+++ SOURCE INFORMATION +++
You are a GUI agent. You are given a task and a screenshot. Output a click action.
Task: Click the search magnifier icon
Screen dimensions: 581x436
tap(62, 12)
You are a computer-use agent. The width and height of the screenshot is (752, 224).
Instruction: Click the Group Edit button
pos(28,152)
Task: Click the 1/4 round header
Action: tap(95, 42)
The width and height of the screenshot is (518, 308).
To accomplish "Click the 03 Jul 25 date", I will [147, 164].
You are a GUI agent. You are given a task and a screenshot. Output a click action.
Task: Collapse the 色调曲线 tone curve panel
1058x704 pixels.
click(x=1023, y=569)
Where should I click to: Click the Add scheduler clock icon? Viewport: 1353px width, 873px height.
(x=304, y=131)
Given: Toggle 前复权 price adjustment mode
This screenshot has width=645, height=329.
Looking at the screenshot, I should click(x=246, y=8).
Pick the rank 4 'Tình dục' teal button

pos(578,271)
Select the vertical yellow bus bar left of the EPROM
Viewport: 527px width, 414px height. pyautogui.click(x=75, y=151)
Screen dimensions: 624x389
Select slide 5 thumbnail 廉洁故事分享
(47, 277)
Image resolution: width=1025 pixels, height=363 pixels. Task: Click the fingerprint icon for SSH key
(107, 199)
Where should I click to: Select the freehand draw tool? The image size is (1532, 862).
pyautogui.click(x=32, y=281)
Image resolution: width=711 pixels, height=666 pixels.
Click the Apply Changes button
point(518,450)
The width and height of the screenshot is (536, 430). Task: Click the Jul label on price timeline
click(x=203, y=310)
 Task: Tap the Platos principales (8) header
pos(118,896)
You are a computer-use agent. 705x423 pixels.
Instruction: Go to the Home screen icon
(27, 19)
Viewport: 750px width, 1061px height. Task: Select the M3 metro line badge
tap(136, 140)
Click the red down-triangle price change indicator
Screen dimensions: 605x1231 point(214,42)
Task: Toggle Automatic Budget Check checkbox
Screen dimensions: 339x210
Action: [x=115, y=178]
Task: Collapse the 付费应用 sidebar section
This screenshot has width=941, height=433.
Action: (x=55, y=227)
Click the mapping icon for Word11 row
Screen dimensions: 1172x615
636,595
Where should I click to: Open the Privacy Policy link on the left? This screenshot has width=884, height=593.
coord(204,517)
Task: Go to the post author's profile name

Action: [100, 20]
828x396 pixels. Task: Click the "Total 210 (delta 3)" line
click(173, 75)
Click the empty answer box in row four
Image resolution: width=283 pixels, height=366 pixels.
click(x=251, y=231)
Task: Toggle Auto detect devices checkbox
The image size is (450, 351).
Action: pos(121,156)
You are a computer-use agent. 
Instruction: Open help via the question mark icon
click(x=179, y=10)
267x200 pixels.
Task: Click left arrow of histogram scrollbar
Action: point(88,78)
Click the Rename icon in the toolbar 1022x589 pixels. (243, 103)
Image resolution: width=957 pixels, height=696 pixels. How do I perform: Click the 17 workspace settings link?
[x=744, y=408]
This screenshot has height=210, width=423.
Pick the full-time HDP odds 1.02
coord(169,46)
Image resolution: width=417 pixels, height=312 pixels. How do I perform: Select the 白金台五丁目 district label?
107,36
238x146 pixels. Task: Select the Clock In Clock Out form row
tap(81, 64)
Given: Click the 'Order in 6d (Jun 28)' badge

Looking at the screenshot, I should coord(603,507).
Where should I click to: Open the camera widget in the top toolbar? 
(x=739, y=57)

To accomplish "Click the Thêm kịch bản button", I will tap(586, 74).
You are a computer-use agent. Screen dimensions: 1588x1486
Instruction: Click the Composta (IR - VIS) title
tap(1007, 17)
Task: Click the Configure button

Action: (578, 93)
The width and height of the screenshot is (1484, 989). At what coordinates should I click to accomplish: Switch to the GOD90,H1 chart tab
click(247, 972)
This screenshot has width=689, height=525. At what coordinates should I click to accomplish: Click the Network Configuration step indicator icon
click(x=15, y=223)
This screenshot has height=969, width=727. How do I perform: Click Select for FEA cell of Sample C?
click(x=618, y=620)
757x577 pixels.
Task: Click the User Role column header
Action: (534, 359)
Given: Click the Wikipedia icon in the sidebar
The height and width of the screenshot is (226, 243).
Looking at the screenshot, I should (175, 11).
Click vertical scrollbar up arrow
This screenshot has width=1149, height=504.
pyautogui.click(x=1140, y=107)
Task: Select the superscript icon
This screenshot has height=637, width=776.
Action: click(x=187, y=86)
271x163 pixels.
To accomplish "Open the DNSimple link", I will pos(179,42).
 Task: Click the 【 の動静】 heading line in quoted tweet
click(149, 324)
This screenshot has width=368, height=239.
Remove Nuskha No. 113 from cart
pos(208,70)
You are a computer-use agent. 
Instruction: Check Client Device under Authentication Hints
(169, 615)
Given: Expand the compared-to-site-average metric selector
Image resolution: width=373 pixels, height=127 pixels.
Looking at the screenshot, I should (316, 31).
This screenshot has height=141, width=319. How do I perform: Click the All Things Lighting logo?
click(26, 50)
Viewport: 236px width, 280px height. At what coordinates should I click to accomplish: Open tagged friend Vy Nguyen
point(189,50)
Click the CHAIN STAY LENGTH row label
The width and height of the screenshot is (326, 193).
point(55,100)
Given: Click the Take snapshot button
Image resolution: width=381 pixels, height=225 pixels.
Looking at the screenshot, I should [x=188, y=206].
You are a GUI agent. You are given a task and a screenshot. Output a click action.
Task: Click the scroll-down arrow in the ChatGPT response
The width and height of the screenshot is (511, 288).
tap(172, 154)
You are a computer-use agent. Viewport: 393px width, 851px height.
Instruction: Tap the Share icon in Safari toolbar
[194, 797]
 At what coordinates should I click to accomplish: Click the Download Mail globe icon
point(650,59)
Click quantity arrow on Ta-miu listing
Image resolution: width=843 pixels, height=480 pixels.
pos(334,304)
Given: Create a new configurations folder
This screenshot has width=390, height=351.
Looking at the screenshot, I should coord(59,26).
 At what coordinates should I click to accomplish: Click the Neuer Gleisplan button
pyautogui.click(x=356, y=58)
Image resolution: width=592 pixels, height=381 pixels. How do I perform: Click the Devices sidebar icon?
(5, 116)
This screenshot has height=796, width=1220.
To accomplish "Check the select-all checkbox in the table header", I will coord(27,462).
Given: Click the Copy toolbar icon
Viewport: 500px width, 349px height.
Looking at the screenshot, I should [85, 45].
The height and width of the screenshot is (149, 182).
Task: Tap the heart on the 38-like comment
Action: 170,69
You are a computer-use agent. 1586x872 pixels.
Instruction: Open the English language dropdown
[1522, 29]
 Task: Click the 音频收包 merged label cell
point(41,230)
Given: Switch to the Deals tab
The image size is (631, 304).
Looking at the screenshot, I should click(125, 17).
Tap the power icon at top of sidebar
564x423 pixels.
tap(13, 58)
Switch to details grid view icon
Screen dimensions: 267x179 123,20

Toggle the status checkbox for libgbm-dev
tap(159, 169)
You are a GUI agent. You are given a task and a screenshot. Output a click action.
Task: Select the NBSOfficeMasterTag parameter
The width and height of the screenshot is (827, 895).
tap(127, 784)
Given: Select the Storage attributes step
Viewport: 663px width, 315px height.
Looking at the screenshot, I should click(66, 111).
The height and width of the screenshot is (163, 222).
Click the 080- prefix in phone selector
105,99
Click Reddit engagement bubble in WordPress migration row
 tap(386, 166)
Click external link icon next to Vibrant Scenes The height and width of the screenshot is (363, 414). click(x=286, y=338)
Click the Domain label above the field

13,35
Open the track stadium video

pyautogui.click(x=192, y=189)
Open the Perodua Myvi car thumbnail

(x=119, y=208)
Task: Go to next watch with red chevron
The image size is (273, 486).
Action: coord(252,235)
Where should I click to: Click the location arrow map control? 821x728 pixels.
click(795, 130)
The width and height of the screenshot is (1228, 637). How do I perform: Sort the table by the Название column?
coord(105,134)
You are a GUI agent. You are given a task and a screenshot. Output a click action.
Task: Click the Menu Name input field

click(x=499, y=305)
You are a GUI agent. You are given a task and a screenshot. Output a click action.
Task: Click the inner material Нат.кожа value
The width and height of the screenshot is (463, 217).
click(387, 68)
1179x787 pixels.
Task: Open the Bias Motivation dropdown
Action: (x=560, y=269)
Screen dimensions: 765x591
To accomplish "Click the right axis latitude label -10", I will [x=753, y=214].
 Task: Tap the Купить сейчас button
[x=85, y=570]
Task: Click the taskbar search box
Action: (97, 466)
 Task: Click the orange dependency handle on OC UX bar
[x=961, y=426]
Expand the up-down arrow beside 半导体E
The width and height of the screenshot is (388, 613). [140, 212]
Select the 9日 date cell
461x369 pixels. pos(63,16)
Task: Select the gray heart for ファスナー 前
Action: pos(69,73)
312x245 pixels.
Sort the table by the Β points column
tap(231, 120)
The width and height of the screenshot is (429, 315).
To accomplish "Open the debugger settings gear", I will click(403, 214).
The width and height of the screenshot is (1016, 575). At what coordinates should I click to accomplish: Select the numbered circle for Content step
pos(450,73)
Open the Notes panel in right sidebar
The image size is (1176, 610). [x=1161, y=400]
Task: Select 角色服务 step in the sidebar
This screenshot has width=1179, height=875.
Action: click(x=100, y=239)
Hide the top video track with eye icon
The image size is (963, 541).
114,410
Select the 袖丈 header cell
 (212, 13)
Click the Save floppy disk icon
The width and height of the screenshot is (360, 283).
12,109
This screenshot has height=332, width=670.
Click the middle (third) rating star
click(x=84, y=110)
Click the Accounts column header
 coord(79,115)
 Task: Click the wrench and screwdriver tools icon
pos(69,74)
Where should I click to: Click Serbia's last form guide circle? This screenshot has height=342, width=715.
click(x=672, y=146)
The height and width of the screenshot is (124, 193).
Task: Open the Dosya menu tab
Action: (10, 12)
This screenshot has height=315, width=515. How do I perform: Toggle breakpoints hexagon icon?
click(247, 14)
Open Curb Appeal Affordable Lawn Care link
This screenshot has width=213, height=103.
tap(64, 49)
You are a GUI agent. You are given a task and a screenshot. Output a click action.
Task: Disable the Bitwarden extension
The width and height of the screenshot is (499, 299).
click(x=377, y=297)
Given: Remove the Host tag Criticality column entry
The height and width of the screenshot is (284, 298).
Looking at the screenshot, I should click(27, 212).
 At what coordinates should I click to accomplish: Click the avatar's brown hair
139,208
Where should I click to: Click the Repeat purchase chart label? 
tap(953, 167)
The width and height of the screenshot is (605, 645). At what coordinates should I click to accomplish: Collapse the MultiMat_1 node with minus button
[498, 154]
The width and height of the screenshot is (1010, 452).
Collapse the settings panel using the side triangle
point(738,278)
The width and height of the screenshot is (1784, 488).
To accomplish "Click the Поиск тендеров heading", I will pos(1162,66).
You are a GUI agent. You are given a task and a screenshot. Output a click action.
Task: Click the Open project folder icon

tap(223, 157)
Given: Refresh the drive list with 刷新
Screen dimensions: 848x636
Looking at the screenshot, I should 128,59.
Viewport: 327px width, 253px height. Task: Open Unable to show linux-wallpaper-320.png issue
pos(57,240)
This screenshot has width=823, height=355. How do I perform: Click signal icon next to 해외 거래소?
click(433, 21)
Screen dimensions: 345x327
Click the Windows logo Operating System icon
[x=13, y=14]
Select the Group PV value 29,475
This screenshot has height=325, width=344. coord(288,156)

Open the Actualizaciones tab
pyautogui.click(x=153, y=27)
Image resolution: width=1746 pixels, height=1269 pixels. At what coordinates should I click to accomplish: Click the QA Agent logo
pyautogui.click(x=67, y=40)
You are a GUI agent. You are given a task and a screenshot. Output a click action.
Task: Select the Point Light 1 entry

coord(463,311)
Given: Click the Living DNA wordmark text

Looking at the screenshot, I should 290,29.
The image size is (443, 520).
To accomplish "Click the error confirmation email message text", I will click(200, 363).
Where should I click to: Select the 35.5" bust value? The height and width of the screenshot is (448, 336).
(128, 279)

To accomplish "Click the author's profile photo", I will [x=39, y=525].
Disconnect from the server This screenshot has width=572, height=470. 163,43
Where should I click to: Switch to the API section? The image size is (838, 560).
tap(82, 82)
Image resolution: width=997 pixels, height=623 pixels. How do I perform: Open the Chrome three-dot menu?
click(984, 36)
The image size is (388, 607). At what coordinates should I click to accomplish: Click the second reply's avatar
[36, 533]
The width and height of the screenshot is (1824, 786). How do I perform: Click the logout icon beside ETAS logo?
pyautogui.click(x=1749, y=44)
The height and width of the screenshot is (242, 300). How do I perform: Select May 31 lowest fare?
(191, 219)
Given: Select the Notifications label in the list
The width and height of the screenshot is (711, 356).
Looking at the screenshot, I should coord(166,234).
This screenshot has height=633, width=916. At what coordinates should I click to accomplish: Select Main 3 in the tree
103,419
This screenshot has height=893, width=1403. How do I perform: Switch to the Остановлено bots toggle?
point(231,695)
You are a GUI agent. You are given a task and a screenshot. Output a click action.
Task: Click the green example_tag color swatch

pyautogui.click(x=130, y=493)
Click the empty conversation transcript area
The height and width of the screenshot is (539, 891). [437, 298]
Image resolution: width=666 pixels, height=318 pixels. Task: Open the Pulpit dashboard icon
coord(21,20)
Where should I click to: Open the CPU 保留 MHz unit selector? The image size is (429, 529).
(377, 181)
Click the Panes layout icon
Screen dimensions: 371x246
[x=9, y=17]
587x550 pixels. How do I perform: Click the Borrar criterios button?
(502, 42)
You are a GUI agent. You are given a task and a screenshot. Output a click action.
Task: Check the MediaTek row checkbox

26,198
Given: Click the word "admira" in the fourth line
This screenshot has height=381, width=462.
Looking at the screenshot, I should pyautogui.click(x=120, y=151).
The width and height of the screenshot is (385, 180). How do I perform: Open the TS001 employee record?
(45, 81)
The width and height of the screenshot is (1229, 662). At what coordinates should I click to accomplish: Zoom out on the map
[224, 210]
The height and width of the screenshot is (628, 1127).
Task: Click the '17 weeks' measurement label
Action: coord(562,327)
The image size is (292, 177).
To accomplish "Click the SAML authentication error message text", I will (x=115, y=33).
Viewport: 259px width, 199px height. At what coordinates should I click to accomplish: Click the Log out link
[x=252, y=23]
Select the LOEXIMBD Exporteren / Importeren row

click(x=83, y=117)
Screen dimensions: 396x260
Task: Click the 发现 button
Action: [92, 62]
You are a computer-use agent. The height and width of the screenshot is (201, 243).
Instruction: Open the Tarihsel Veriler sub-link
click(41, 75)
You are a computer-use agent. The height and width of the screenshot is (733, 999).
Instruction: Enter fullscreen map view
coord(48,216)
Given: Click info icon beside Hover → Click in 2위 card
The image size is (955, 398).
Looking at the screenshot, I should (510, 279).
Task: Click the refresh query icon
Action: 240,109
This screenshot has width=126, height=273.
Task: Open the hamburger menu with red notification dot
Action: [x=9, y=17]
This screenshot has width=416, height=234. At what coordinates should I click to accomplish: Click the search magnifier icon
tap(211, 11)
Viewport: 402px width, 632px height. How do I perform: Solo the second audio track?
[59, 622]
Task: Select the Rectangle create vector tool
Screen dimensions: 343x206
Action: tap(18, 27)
+++
:: WORK INSTRUCTION ::
Answer with the count alone: how many lines in the data above have "error" in them?

:: OUTPUT BELOW ::
2